Film Review – Nine Days

Nine Days
What does it mean to be alive? What does to mean to have a soul? Is there more beyond the time of being born and passing away? These are just a few of the questions that permeate writer/director Edson Oda’s impressive feature length debut, Nine Days (2021). Incorporating an ethereal, poetic tone, Oda guides us through a tale that is both intimate and universal. His focus is on the very elements that make us human: compassion, empathy, and understanding. His film is about life itself – about the ups and downs and the quiet moments in between.
Like the best of Terrence Malick, Oda’s strongest asset is how he views the world as a collection of moments. Few filmmakers have the ability to let their camera capture life in all its simplicity, beauty, and ugliness. Birthday parties, walks on the beach, playing in a field, fighting bullies, eating dinner, bicycle rides, car crashes, musical performances – they all play a part in the total experience of a person’s very being. They are the memories that make us individuals, and Oda uses them as the foundation for his narrative.
Oda constructs the idea of memories as VHS tapes playing on multiple TV screens. Each TV set shows the perspective of one individual living their life. The person watching over these monitors is our protagonist, Will (Winston Duke). Will is an otherworldly being, presented to us as a human man but clearly operating as something more than that. Will’s primary job is to choose souls to be born as living people. With the help of his friend and assistant Kyo (Benedict Wong), Will goes through a lengthy interview process. The vetting lasts nine days, during which he presents hypothetical questions to the applicants. How they answer helps him decide who moves on to the next stage and who doesn’t.
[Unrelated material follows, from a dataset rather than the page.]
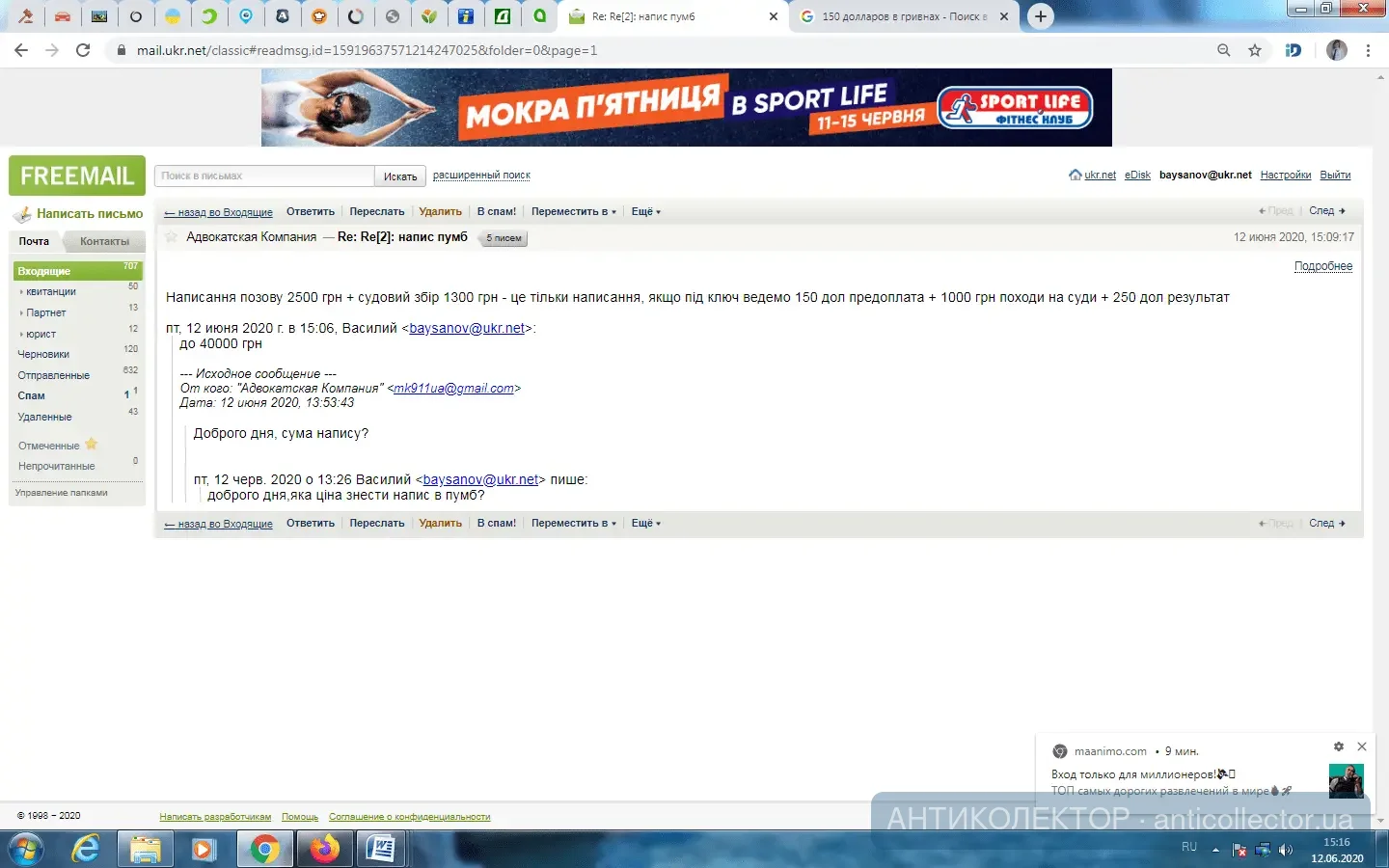Click the extensions puzzle icon near the profile
The image size is (1389, 868).
click(1293, 50)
How did Will come to have this job? What right does he have to judge who can be given life and who can’t? These specifics are vaguely answered (if at all), and perhaps the film is better for it. Oda is not so much interested in the details of the story, but in the emotional stakes that are put on Will’s shoulders given his position. Will is efficient at what he does, but that does not mean he doesn’t become attached to the applicants. The people he watches on TV are those he approved – he displays an investment to see where life takes them. He is particularly attached to Amanda (Lisa Starrett), who has become an accomplished violinist. Amanda acts as a metaphor for each soul Will has ever interviewed. We get a sense that he constantly questions whether he made the right decision with each of them. Maybe he feels responsible for the fate of those he chooses.
That inner crisis is amplified with the latest batch of applicants. Each individual plays by the rules while questioning why the rules even exist. Kane (Bill Skarsgård) – whose name is a reference to the biblical Cain and Abel – sees the evil of the world and wonders if fighting hate with hate is the appropriate response. Alexander (Tony Hale) tries to adhere to Will’s humane side, treating him like a friend he could share a drink with. Anne (Perry Smith) wonders whether she gave the right answer to Will’s questions, or if she said something wrong. The most intriguing candidate is Emma (Zazie Beetz), a soul who appears indifferent to the entire process. Emma shows genuine curiosity toward the others and of Will himself. Emma wonders about him – if he has a past that has led him to be who he is now.
Nine Days is striking in its imagery. The set design and art direction (along with Wyatt Garfield’s cinematography) places Will’s home in the middle of a barren desert, as though it were a rest stop between two dimensions. Souls come and go like weary travelers, appearing out of nowhere and then vanishing without a trace. Antonio Pinto’s music has a haunting quality – beautiful in its melody but thick with emotion and tenderness. All these pieces are organized by Oda’s steady hand. His patience and cinematic touch doesn’t allow the material to fall into cheap sentimentality. At points his direction elevates to brilliance, such as when Will recreates life events for failed applicants (or as he describes it, “One Perfect Moment”). Utilizing projection screens and sounds effects, Will’s recreations work on two levels. They show how simple daily activities can be moments of pure joy, and they reveal how much generosity Will has for each soul – whether chosen or not.

This is a star making performance by Winston Duke, whom I remember as the father in Jordan Peele’s Us (2019). Here, Duke is given full opportunity to display Will’s differing emotional states. He often plays the character through his eyes, letting us know his thoughts with the slightest facial expression or the smallest piece of dialogue. Will can explode in a fit of anger or frustration, but it’s when he bottles everything inside that makes him so intriguing. With each passing interview, Will’s barriers start to crumble. He carries every soul he has ever turned down or approved, and that burden has weighed heavily for him. Duke has the same skill of performance as Robert De Niro, Bill Murray, or Tony Leung, – where he can convey so much while seemingly doing so little.
Nine Days does not offer easy answers, and rightfully so. The meaning of life is a mystery that has lasted as long as time itself – to provide concrete solutions would be a betrayal. The success of Oda’s film is that it has the intelligence and vision to ask the big questions – to ponder why we’re here in hopes of making our time more meaningful.